Severn Trent boss shrugs off water shortage fears amid barrage of criticism over leaks, hose bans and sewage
Severn Trent has insisted the higher water levels leave it well-placed for a dry summer, as the industry faces a barrage of criticism over leaks, hose bans and waste water.
The Midlands and Wales provider, which has 4.6 million customers and is led by chief executive Liv Garfield, said depots are 77% full, up 10% from the same period in 2022.
Asked if this would mean no hose bans this summer, a spokesperson said: “Severn Trent has not implemented a hose ban in our region since 1995. Reservoir levels are in excellent shape.”
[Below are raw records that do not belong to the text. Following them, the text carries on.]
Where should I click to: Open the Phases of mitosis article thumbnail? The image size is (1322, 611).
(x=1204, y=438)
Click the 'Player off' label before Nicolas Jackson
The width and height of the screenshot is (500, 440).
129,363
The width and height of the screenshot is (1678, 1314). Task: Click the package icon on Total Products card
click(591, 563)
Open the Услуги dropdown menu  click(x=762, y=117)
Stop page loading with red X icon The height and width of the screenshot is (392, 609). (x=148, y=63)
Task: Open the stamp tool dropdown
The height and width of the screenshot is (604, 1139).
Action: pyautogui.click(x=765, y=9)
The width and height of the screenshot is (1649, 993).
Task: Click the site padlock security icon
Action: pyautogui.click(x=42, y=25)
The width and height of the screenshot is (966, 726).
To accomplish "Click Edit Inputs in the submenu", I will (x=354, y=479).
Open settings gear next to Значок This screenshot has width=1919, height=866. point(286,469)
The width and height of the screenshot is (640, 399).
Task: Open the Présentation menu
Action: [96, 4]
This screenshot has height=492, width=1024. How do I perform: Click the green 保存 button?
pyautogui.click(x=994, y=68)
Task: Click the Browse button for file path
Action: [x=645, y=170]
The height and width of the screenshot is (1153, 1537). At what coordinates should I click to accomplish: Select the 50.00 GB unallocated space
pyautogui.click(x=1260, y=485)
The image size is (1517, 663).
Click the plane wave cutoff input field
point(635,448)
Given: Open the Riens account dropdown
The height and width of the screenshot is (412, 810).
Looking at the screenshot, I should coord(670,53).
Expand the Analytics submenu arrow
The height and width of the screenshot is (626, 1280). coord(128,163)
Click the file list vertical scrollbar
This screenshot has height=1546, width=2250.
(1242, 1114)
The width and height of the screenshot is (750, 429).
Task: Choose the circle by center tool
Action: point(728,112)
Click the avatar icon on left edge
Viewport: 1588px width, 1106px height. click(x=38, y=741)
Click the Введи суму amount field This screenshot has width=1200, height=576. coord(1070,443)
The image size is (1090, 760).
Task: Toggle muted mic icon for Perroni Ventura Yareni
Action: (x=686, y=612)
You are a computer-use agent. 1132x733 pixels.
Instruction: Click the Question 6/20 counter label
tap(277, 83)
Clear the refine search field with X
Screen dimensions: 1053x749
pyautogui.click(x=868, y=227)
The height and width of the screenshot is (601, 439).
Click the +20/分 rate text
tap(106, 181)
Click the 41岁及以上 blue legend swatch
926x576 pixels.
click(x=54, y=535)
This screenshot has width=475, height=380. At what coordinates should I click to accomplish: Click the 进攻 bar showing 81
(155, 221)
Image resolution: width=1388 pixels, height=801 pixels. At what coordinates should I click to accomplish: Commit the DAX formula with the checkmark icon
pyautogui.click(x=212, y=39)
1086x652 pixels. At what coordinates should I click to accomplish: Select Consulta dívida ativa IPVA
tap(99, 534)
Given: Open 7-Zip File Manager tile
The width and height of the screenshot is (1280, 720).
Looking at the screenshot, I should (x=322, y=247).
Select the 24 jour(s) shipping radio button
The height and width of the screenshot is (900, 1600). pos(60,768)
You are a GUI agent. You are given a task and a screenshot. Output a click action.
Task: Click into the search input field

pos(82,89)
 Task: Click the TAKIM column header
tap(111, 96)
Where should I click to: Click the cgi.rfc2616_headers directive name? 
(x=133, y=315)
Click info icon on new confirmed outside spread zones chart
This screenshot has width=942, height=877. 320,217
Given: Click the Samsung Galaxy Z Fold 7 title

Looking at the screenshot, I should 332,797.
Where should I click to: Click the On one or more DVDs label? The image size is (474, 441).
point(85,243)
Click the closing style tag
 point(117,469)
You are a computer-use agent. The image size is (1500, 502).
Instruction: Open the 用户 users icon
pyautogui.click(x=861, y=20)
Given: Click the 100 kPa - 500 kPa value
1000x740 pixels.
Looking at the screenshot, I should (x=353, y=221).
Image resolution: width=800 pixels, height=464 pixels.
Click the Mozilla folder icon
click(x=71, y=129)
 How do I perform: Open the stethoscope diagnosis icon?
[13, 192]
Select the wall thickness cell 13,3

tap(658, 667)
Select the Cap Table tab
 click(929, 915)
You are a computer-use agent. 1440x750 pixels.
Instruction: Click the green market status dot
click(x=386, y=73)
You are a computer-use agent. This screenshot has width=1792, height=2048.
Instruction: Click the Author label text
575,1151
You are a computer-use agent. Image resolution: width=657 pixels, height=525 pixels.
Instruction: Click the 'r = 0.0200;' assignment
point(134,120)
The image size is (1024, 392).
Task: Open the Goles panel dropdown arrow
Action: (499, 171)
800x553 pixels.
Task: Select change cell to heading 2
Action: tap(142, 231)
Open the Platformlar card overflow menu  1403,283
Bookings: Severn Trent, which is led by chief executive Liv Garfield (pictured), said depots are 77% full, up 10% from the same period in 2022
South East Water became the first company to impose a hose ban in Kent and Sussex last month.
The industry, rocked by fears over the future of debt-ridden Thames Water, has faced backlash over leaking pipes and spilled sewage.
But Garfield said yesterday: “The company is well positioned to make the necessary progress with a highly engaged workforce, sustained operational leadership and a strong balance sheet that supports future investments.”
Garfield, who has run the FTSE 100 water provider since 2014, was paid £3.2m last year, taking his profit since taking over to £25m.